**PROBLEM TO SOLVE**. In the entries below, find the lines with the word "handle" and copy them.

**EXERCISE DATA**.
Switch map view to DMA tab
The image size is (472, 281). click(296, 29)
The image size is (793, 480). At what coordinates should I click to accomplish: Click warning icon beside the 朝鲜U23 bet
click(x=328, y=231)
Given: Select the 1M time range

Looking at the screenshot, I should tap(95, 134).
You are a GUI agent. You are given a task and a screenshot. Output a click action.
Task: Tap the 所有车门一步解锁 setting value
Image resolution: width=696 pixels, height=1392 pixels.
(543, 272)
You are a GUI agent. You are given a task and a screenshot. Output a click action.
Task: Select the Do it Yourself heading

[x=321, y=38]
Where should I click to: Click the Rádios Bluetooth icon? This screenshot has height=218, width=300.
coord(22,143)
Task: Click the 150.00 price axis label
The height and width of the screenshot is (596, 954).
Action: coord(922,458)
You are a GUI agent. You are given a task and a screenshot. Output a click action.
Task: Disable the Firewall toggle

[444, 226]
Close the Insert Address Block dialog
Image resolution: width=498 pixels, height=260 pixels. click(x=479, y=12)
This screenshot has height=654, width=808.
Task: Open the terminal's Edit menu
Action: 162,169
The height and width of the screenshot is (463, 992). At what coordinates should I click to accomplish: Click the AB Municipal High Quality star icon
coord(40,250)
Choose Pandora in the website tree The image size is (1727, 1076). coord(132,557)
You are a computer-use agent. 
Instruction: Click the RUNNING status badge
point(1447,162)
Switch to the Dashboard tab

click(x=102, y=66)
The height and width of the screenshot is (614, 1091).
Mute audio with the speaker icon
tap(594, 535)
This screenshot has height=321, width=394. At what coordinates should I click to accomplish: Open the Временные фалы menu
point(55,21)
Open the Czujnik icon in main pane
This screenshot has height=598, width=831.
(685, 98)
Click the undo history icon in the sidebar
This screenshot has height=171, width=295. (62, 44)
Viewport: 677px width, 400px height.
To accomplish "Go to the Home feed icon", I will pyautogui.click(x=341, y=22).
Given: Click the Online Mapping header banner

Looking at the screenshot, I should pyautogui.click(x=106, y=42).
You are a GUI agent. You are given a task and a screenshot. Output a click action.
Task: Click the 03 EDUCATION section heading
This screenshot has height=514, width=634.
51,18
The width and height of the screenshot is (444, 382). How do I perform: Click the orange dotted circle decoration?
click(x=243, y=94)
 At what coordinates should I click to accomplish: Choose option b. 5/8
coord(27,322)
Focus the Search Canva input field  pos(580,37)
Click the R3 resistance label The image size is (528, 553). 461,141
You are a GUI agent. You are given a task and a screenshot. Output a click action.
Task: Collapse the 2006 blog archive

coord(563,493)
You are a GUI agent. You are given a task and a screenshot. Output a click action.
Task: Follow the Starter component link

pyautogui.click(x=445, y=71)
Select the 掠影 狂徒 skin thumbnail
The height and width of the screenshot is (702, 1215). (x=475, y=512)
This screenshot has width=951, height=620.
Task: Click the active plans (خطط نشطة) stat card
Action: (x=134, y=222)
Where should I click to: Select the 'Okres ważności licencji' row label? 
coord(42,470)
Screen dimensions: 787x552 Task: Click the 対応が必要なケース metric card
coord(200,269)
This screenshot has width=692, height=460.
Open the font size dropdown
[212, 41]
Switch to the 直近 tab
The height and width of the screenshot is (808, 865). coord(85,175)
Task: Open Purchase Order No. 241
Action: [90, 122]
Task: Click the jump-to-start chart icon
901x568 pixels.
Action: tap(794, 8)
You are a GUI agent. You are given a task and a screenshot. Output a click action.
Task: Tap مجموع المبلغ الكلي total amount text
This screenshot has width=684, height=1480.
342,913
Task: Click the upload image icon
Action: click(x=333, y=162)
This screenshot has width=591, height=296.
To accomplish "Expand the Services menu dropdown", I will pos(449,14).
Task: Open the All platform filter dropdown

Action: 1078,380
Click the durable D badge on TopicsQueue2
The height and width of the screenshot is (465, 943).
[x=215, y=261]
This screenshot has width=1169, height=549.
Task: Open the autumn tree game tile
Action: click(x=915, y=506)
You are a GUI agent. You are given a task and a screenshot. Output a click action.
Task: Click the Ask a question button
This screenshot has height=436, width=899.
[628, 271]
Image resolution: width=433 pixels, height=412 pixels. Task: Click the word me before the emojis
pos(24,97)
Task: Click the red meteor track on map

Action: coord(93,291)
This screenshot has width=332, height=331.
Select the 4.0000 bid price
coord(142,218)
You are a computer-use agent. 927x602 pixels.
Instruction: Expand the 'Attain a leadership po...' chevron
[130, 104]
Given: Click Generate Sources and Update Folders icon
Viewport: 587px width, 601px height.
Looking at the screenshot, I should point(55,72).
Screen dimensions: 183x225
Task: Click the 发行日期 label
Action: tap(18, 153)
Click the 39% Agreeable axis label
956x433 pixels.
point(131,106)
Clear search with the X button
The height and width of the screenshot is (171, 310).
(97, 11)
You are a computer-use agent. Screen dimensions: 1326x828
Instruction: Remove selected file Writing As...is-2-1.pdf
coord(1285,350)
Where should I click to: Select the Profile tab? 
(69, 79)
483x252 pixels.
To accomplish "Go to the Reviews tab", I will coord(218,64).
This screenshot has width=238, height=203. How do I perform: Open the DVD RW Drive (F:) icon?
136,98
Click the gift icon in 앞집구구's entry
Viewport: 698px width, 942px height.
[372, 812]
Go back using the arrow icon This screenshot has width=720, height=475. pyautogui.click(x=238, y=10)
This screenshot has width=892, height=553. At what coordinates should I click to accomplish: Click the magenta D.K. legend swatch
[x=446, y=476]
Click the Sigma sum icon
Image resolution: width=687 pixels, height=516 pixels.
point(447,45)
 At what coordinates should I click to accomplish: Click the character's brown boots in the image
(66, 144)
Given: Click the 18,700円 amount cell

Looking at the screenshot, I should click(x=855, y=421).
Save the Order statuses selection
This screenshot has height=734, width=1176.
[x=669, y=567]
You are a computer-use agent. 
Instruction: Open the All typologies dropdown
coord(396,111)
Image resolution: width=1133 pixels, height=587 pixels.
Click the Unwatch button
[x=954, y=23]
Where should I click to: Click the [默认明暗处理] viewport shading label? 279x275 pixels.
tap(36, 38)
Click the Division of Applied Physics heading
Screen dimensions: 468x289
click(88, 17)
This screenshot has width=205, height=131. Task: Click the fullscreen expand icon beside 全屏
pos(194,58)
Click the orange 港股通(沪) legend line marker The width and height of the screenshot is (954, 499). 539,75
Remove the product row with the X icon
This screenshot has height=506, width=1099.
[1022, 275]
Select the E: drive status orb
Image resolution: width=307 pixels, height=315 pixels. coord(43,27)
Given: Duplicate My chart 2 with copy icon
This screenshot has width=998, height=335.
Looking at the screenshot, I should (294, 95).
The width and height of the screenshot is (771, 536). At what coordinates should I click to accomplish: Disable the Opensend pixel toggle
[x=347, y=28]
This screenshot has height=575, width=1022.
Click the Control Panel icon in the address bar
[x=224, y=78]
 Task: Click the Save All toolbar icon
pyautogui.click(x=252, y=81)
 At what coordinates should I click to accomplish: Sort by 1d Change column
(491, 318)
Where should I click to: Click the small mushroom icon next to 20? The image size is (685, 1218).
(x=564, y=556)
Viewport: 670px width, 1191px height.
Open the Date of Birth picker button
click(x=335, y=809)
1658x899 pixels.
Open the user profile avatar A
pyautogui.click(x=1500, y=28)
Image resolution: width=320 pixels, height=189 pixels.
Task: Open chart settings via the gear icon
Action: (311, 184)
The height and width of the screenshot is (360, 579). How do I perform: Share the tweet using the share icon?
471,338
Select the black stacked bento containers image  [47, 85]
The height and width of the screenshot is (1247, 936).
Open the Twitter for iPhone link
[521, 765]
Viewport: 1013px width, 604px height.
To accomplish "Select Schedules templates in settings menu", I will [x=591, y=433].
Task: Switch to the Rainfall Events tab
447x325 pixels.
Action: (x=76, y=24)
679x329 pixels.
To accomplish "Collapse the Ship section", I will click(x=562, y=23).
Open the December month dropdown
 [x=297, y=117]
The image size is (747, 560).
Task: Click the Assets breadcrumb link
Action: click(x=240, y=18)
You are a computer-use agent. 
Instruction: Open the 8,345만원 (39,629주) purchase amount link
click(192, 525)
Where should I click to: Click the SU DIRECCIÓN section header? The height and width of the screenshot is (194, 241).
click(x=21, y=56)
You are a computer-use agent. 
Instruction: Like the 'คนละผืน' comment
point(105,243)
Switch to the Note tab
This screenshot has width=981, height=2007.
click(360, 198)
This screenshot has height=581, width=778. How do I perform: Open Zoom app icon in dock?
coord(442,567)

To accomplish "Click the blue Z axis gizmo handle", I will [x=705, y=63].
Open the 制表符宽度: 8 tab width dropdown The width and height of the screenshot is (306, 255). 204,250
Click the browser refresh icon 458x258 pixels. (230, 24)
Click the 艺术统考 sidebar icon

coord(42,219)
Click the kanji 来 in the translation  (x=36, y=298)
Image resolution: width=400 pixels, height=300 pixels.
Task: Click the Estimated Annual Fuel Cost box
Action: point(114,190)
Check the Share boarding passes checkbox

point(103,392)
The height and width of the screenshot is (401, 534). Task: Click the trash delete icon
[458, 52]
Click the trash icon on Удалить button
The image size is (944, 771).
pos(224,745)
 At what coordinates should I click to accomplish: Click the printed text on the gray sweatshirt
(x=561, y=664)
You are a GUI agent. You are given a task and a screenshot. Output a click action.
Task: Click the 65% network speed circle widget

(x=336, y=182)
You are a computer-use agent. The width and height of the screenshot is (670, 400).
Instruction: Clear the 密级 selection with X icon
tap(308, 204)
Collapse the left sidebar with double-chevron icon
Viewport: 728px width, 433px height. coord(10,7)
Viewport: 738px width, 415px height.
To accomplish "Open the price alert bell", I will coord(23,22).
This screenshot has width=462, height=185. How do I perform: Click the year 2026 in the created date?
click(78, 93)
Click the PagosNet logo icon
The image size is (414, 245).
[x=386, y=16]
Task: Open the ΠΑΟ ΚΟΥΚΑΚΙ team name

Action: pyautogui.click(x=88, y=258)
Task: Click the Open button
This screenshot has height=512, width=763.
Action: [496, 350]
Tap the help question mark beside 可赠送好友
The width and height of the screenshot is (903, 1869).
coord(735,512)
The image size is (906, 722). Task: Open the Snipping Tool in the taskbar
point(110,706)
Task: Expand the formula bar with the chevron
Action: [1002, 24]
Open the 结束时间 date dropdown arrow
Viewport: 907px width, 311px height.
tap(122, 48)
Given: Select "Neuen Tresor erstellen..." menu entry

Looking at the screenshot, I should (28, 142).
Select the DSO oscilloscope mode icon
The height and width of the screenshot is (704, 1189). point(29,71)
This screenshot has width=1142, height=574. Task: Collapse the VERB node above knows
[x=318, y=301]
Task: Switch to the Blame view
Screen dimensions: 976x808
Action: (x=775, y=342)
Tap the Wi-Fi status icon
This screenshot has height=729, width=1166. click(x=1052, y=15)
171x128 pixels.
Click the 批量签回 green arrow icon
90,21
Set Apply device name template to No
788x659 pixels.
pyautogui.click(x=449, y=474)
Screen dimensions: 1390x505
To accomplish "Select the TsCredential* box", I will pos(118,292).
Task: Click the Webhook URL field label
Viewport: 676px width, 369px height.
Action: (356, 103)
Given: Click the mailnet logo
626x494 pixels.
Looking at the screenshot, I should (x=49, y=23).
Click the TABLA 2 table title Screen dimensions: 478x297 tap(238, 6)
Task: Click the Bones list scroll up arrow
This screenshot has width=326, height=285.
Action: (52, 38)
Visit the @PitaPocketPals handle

**WRITTEN RESPONSE**.
To accomplish "Click the blue Z axis gizmo handle", I will [x=705, y=63].
Visit the @PitaPocketPals handle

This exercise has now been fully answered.